Окончив школу с золотой медалью, пятнадцатилетняя Вера отчалила в Москву и без протекции поступила во Второй Мед. Отправилась в город, не верящий слезам, без родительского сопровождения, без паспорта – с метрикой о рождении, школьным аттестатом и золотой медалью в кармане. В приемной комиссии столкнулась сначала с откровенным удивлением, затем с восхищением. Мечтала стать вовсе не терапевтом, как того хотела мать, а хирургом. Жила в шумной институтской общаге почти впроголодь и, в поисках того единственного, что грезился ей ночами в Городце, отдавалась при каждом удобном случае направо и налево всем желающим. Жаждала таким образом стереть с себя все материнское, доказать себе и окружающим, что вовсе не серая мышка, не гадкий, никем не востребованный утенок, как нередко провозглашала дома мать. Никогда не принимала позу наездницы – лежала тихо, безучастно раздвинув ноги, в стандартном положении на спине, не испытывая ровным счетом никакого удовольствия от жаркого инородного предмета, поршнем двигающегося в ней, равнодушно наблюдала перед собой очередное сопящее лицо с полузакрытыми глазами и приоткрытым от вожделения ртом и злорадно думала: «Мое тело, что хочу с ним, то и делаю, теперь она мне не указчица, а своего единственного, назло этой ведьме, все равно найду, в Городец не вернусь, и лечить эту суку на старости лет ни за что не стану!» В промежутках между бесстрастными сексуальными актами, не поднимая головы, зубрила как проклятая медицину.
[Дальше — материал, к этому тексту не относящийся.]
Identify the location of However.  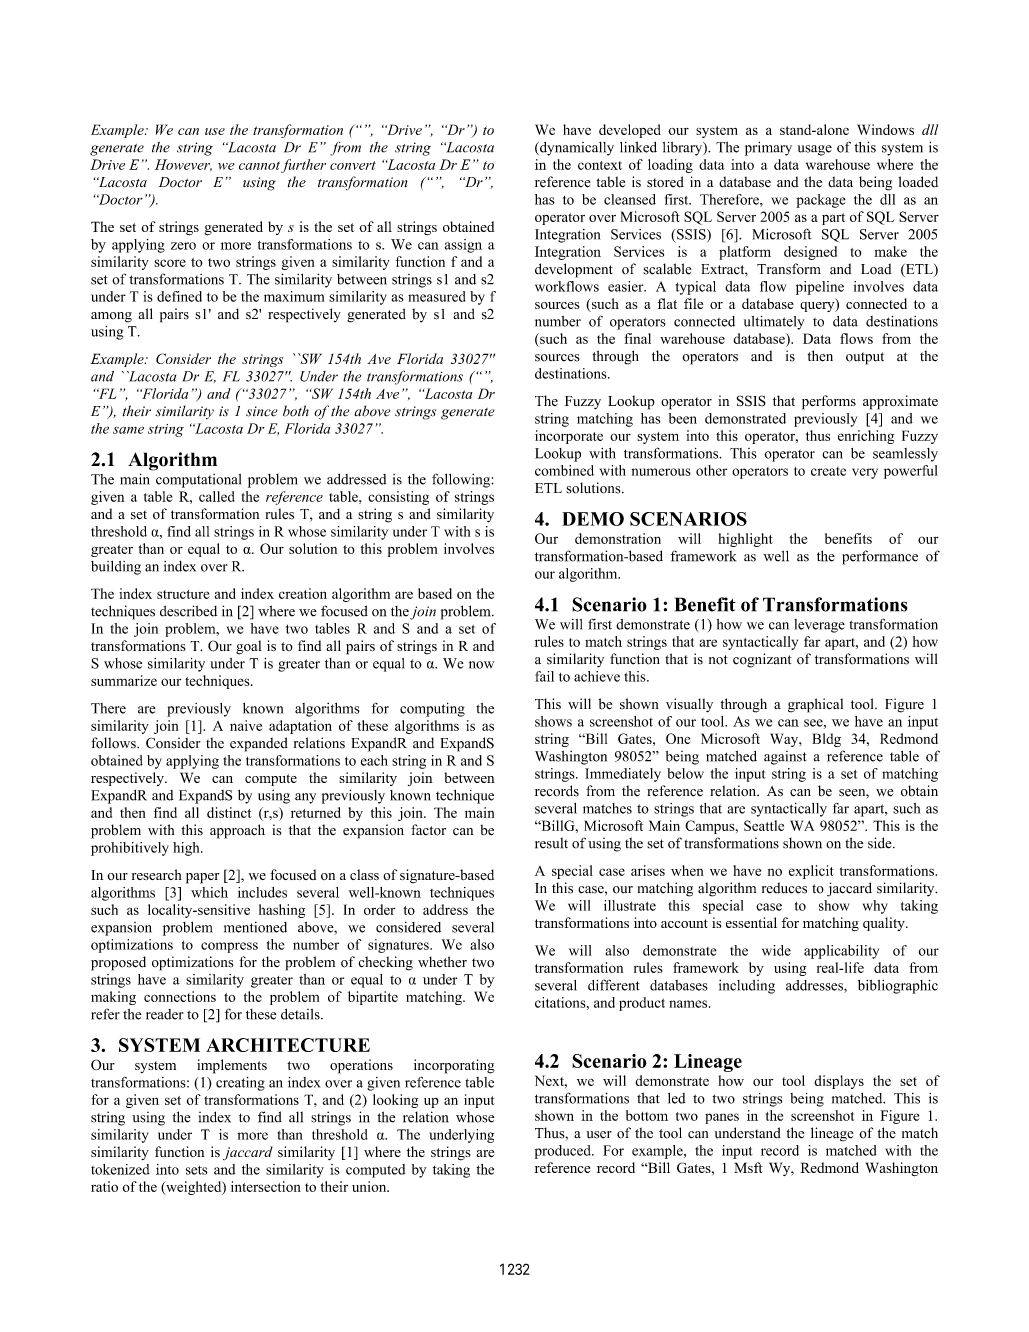
(183, 165).
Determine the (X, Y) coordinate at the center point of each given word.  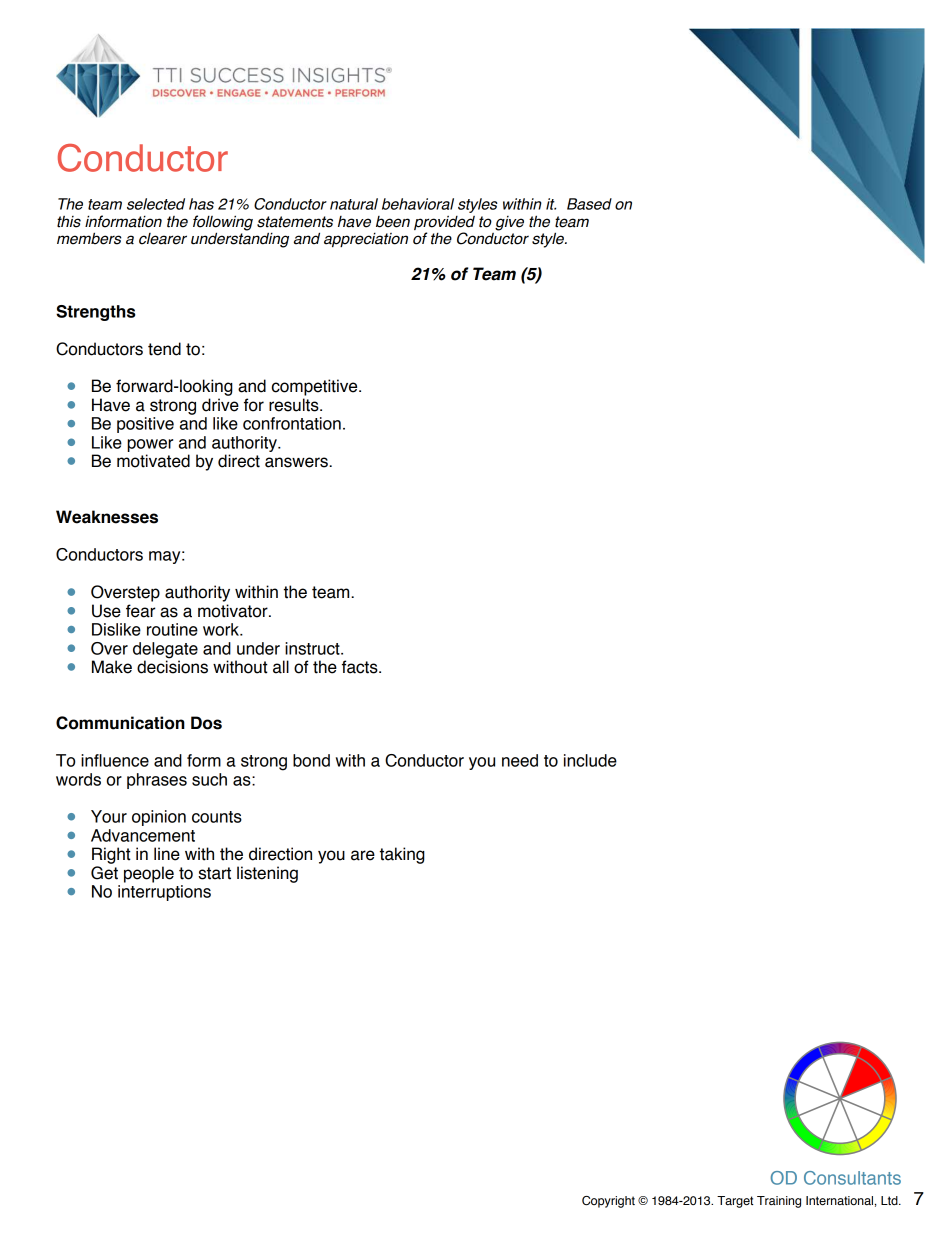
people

В таком учебно-половом «нон-стопе» довольно быстро промелькнули институтские годы.
В день выпуска курса ей торжественно вручили красный диплом, и выходило, что получен он был не только за учебные, но и за заслуги куда более интимного свойства. Оставили работать при институтской кафедре хирургии, но старшие товарищи ограждали ее от серьезных операций. Преимущественно вскрывала фурункулы и гнойные абсцессы. Уж больно худа и слаба была для многочасовых стояний за хирургическим столом. Успела, однако, к этому времени выскочить замуж.
Замуж выскочила внезапно, осенью шестого курса. В подвыпившей компании познакомилась с внешне презентабельным, значительно старше себя врачом Анатолием, и по наработанной за учебные годы привычке отдалась ему в первый вечер. У Анатолия имелась стойкая традиция чуть что жениться, правда, по разным причинам, довольно скоро разводиться. Пребывая в очередном разводе, Анатолий на редкость ответственно подошел к нетрезвому Вериному порыву. И ей, пьяненькой и расслабленной, показалось, что ее посетило наконец сокровенное женское удовольствие, которого она не получала до этого ни разу. В ту пору Вера и не догадывалась, каким оно бывает – истинное, непревзойденное удовольствие от любви.